Your question has been asked on the requests bug tracker; their suggestion is to use streaming upload. If that doesn't work, you might see if a chunk-encoded request works.

[edit]

Example based on the original code:

# Using `with` here will handle closing the file implicitly
with open(attachment_path, 'rb') as file_to_upload:
    r = requests.put(
        "{base}problems/{pid}/{atype}/{path}".format(
            base=self._baseurl,
            # It's better to use consistent naming; search PEP-8 for standard Python conventions.
            pid=problem_id,
            atype=attachment_type,
            path=urllib.quote(os.path.basename(attachment_path)),
        headers=headers,
        # Note that you're passing the file object, NOT the contents of the file:
        data=file_to_upload,
        # Hard to say whether this is a good idea with a large file upload
        timeout=300,

I can't guarantee this would run as-is, since I can't realistically test it, but it should be close. The bug tracker comments I linked to also mention that sending multiple headers may cause issues, so if the headers you're specifying are actually necessary, this may not work.

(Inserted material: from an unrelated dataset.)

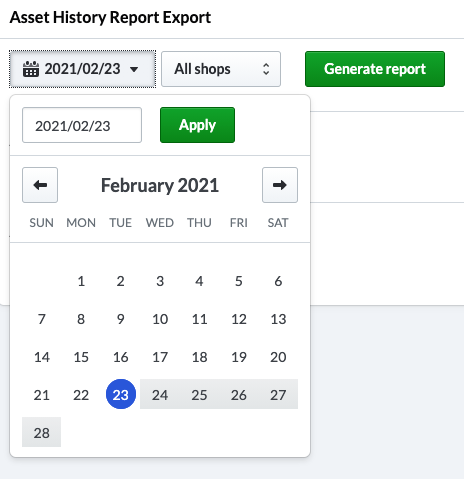Viewport: 464px width, 479px height.
Task: Pick February 28 in calendar
Action: point(42,432)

Regarding chunk encoding: This should be your second choice. Your code was not specifying 'rb' as the mode for open(...), so changing that should probably make the code above work. If not, you could try this.

def read_in_chunks():
    # If you're going to chunk anyway, doesn't it seem like smaller ones than this would be a good idea?
    chunk_size = 30720 * 30720
    # I don't know how correct this is; if it doesn't work as expected, you'll need to debug
    with open(attachment_path, 'rb') as file_object:
        while True:
            data = file_object.read(chunk_size)
            if not data:
                break
            yield data
# Same request as above, just using the function to chunk explicitly; see the `data` param
r = requests.put(
    "{base}problems/{pid}/{atype}/{path}".format(
        base=self._baseurl,
        pid=problem_id,
        atype=attachment_type,
        path=urllib.quote(os.path.basename(attachment_path)),
    headers=headers,
    # Call the chunk function here and the request will be chunked as you specify
    data=read_in_chunks(),
    timeout=300,
                I took your suggestion and tried this but somehow it just hangs,I updated my code,what could be going wrong?
– carte blanche
                Nov 1, 2018 at 19:11
                It's not clear that you understand the suggested solution. You should not be iterating over chunks and creating separate requests for them; you should be passing your generator to a single request as the data parameter. I'll update with an example based on your original code and the links I provided.
– kungphu
                Nov 2, 2018 at 0:40
                I tried second option and it does upload but it throws error` ('Connection aborted.', error(32, 'Broken pipe'))`
– carte blanche
                Nov 5, 2018 at 4:15
                No, this question is about getting a 'string too large' error. That appears to have been solved. What you're talking about seems to be the response you're getting not being JSON; that's a separate issue, and it's not something I can address in comments. If you accept this answer and open a new question, I will gladly take a look, and I'm sure others will as well. But do leave this one here as a reference for others who might have the same issue; that's a big part of the value of StackOverflow.
– kungphu
                Nov 6, 2018 at 3:21
                @user2125827 your new error basically indicate something is wrong on the server side, the original client side error has well-addressed with this answer.